The Ohio Supreme Court disagreed both with the juvenile court and the appeals court. In a 4-3 decision authored by Justice Terrence O'Donnell, the court agreed with Brayden's grandparents that, before a child custody order can be changed, the law clearly and constitutionally requires both a change in circumstances of the child, parents or custodian and that the change is in the best interest of the child. The General Assembly, as the policy-making body, has the right to enact such a requirement, O'Donnell wrote. Such a law is constitutional in that it is designed to "provide stability in the life of a child." Because the juvenile court did not require the Jameses to prove the change-in-circumstances necessary for a change in custody, its decision had to be reversed.

Justices Paul Pfeifer and Evelyn Stratton each wrote a dissent.

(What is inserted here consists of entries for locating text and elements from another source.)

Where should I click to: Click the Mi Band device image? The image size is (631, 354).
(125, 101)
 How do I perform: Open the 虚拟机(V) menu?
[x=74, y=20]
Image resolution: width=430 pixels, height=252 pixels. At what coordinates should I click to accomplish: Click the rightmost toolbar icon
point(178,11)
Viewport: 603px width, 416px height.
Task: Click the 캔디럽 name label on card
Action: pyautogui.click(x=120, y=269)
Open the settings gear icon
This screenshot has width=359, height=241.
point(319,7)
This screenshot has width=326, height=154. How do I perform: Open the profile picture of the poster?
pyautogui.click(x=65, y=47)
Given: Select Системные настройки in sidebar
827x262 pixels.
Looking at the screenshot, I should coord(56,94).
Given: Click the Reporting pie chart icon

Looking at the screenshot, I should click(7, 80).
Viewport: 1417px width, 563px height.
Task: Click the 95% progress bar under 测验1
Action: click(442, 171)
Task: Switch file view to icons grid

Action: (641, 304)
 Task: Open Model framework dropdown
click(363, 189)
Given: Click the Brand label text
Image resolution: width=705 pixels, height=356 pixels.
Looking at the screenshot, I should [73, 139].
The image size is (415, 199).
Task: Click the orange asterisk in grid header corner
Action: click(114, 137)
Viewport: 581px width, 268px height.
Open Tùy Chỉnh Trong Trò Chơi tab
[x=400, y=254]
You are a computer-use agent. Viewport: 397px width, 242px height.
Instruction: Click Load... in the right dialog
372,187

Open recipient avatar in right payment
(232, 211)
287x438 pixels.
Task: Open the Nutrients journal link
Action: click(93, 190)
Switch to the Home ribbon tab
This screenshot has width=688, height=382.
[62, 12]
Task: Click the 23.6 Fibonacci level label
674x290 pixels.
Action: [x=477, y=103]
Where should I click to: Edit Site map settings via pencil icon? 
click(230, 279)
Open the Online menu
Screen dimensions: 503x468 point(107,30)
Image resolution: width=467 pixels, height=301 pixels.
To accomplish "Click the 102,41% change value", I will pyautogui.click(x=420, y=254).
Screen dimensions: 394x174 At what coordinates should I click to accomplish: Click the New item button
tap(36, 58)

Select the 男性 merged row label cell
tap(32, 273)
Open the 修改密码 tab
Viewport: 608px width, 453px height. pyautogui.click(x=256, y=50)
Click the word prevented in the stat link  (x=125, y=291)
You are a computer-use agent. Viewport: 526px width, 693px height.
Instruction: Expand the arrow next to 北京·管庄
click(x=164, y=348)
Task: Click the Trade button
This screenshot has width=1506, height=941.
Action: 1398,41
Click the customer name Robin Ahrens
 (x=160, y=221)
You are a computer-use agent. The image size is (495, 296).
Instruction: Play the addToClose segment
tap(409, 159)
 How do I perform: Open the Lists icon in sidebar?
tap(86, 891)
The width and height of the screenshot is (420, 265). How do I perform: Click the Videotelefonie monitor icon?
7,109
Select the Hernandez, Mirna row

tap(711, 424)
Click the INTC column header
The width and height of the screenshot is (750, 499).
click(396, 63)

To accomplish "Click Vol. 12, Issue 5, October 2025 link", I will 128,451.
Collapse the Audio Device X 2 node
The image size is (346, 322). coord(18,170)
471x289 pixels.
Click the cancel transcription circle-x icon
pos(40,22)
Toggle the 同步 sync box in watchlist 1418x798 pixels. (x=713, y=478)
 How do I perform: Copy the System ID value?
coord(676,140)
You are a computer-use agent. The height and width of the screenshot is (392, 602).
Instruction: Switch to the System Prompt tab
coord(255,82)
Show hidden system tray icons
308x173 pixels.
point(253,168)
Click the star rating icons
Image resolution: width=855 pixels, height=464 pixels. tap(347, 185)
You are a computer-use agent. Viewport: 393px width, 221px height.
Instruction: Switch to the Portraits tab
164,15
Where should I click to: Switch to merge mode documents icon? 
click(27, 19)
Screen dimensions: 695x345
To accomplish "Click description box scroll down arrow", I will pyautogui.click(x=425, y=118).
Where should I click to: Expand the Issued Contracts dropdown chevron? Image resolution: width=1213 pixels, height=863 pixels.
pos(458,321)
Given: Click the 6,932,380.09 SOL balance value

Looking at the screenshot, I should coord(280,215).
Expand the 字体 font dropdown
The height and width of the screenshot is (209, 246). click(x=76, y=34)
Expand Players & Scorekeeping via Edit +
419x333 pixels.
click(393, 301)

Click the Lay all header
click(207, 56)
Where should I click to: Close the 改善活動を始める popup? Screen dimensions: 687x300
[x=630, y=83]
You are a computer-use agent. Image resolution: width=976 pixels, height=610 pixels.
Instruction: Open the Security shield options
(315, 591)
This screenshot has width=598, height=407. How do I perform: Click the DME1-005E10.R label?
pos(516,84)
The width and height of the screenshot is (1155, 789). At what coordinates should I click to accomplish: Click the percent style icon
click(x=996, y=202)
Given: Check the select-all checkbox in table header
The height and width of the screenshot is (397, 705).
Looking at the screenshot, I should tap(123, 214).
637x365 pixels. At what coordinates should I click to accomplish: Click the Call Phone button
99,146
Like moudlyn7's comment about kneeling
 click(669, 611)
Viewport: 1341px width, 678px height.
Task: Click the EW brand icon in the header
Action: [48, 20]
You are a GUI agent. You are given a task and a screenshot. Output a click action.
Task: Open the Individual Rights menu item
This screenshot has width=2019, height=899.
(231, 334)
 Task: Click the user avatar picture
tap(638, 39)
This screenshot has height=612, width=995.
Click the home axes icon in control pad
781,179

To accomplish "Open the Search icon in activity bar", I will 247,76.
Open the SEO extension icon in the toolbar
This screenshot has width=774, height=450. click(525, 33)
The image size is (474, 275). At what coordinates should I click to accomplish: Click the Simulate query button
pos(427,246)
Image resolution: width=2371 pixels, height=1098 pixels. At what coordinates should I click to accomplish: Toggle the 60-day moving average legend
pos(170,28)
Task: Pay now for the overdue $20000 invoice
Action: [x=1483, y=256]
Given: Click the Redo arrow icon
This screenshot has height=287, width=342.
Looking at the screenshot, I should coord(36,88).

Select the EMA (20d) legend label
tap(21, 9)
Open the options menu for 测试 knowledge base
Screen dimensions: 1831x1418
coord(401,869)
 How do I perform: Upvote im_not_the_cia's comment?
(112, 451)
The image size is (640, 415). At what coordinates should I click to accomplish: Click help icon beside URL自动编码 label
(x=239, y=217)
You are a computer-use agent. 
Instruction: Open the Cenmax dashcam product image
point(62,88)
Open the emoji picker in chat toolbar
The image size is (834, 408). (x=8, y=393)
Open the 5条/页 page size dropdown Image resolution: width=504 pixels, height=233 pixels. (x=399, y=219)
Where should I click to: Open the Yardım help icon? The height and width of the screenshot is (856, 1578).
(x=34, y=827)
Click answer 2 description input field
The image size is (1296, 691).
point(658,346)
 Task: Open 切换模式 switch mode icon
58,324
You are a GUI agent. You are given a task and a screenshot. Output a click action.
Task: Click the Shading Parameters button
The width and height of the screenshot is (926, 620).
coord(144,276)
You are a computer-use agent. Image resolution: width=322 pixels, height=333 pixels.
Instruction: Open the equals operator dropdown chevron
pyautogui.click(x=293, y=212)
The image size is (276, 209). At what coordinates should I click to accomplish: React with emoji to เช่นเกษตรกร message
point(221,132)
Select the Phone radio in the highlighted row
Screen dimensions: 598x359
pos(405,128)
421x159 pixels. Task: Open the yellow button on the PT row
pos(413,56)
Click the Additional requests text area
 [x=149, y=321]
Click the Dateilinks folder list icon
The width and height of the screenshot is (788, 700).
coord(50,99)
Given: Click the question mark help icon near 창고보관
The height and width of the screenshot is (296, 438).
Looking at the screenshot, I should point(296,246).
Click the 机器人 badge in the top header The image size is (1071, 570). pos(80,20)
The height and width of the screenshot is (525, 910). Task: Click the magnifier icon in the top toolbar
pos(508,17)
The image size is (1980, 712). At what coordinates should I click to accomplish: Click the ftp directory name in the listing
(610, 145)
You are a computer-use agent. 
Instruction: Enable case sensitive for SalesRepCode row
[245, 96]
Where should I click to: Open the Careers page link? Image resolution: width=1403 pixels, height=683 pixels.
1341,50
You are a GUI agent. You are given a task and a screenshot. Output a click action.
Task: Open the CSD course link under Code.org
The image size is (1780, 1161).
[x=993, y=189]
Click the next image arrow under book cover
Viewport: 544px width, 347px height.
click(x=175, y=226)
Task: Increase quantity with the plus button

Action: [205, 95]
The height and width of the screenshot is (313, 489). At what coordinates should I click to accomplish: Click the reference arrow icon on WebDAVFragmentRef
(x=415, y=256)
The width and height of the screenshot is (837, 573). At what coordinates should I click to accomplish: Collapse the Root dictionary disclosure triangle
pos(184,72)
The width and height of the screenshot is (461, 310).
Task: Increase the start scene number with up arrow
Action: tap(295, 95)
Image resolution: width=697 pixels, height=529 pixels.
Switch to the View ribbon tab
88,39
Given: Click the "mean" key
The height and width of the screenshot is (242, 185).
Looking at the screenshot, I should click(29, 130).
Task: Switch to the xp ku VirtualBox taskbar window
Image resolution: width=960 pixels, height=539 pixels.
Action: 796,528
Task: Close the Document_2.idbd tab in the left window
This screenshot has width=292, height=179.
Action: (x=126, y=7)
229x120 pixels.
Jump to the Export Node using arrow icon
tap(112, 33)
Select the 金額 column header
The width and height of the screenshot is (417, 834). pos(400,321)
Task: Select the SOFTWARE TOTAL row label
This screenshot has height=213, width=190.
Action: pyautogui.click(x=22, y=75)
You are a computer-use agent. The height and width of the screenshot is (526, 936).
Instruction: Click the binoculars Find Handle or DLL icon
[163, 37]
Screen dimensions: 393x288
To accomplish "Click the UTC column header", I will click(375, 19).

Part of each dissent is a technical one, criticizing the majority for basing its decision on the change-in-circumstances language of a domestic relations statute that does not apply to a case between parents and non-parents. That law, which deals with the allocation of parental rights, involves fights between parents in divorce court over custody changes. The dissenters seem correct on this point of law; but because there is also identical language in a statute which clearly does apply to juvenile court custody disputes between parents and non-parents, this point does not carry the day.

The true disagreement in this case is that Pfeifer and Stratton place more emphasis on the fundamental constitutional right of parents to raise their children as they see fit, while the majority sees custodial stability as paramount.

It was very significant to O'Donnell that Brayden had been adjudicated abused and dependent and that his parents had voluntarily given up custody of him. To Pfeifer, by contrast, "The majority opinion's concern for stability in the lives of children is noble, but it should not trump the fundamental 'liberty interest of natural parents in the care, custody, and management of their child, which does not evaporate simply because they have not been model parents or have lost temporary custody of their child to the State.' "

Stratton agreed with the appeals court that the statute was unconstitutional as applied in this case. But she also argued the parents had met any statutory change-of-circumstances test by their successful completion of all that was required of them by the court, demonstrating their ability to be reunited with their child.

The high court's majority found the change-in-circumstances requirement was not unconstitutional because it encouraged stability in the lives of children.

But does it? Brayden has lived with his parents since July 2004. He now has a brother. His parents are now homeowners. They did everything the courts asked of them during their time of trouble in order to regain custody.

While I find it admirable that Brayden's grandparents stepped in during a time of crisis and kept Brayden out of foster care, I find a rigidity to the majority opinion that fails to appreciate the fundamental parental right to raise their children -- especially parents who have demonstrated they deserve another chance.



Marianna Brown Bettman, a former Ohio appeals court judge, teaches at the University of Cincinnati College of Law.